Per saperne di più sull'assegnazione dei ruoli, consulta Concedere autorizzazioni a un agente di servizio.

Crea un'istanza di Agent Platform

Se non hai un'istanza di Agent Platform, creane una.

import vertexai
client = vertexai.Client(
    project='PROJECT_ID',
    location='LOCATION',
    http_options={
        "api_version": "v1beta1",
    }
)
agent_instance = client.agent_engines.create()
agent_instance_name = agent_instance.api_resource.name

Sostituisci quanto segue:

  • PROJECT_ID: l' Google Cloud ID progetto.
  • LOCATION: la Google Cloud regione per l'istanza di Agent Platform. Vedi Regioni supportate.

Crea una sandbox di container personalizzati

Per creare una sandbox di container personalizzati, devi prima creare un modello di sandbox (SandboxEnvironmentTemplate).
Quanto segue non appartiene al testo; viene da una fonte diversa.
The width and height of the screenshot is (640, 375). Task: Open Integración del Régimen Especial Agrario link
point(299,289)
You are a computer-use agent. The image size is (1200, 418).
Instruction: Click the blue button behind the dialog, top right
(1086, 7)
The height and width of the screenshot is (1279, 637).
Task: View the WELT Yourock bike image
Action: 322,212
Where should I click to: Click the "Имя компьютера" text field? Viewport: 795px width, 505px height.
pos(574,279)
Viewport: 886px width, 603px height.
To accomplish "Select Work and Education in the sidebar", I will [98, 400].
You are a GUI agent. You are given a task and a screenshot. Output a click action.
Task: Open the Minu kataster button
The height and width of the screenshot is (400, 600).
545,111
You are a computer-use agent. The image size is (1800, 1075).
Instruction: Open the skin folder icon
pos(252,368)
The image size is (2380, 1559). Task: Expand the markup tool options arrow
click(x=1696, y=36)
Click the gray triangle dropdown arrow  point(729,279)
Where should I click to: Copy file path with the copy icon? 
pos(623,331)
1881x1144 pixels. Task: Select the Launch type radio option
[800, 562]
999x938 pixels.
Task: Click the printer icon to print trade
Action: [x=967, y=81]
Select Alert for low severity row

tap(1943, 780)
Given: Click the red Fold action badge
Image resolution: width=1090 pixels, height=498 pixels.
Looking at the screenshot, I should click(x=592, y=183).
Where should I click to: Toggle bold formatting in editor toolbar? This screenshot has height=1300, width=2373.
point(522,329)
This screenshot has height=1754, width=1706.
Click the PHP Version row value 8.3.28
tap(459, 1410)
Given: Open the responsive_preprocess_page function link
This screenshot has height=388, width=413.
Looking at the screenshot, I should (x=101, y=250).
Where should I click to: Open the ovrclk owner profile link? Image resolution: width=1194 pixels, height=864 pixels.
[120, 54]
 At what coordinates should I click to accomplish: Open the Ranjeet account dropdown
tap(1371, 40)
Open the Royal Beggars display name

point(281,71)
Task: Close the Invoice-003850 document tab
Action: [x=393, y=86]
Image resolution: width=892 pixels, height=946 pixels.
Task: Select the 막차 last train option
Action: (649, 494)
Dopo aver creato un modello, Agent Platform crea pool pre-riscaldati associati al modello per fornire tempi di avvio più rapidi e affidabili.

Per creare un modello, definisci una risorsa SandboxEnvironmentTemplate, che specifica la configurazione del container personalizzato:

  • Immagine container: l'URI di un'immagine personalizzata precompilata ospitata in Artifact Registry.
  • Porte: porte di rete da esporre dal container.

Crea il modello

# Create a custom sandbox template
templates_client = client.agent_engines.sandboxes.templates

operation = templates_client.create(
    name=agent_instance_name,
    display_name="DISPLAY_NAME",
    config={
        "custom_container_environment": {
            "custom_container_spec": {
                "image_uri": "IMAGE_LOCATION"
            },
            "resources": {
                "requests": {
                    "cpu": "1",
                    "memory": "500Mi"
                },
                "limits": {
                    "cpu": "1",
                    "memory": "500Mi"
                }
            },
            "ports": [
                {
                    "port": PORT_NUMBER,
                    "protocol": "TCP"
                }
            ]
        },
        "egress_control_config": {
            "internet_access": True
        }
    }
)
template_name = operation.response.name
print(f"Template created: {template_name}")

Crea la sandbox

Dopo aver definito il modello, puoi eseguire il provisioning di un nuovo ambiente sandbox facendo riferimento al nome della risorsa del modello.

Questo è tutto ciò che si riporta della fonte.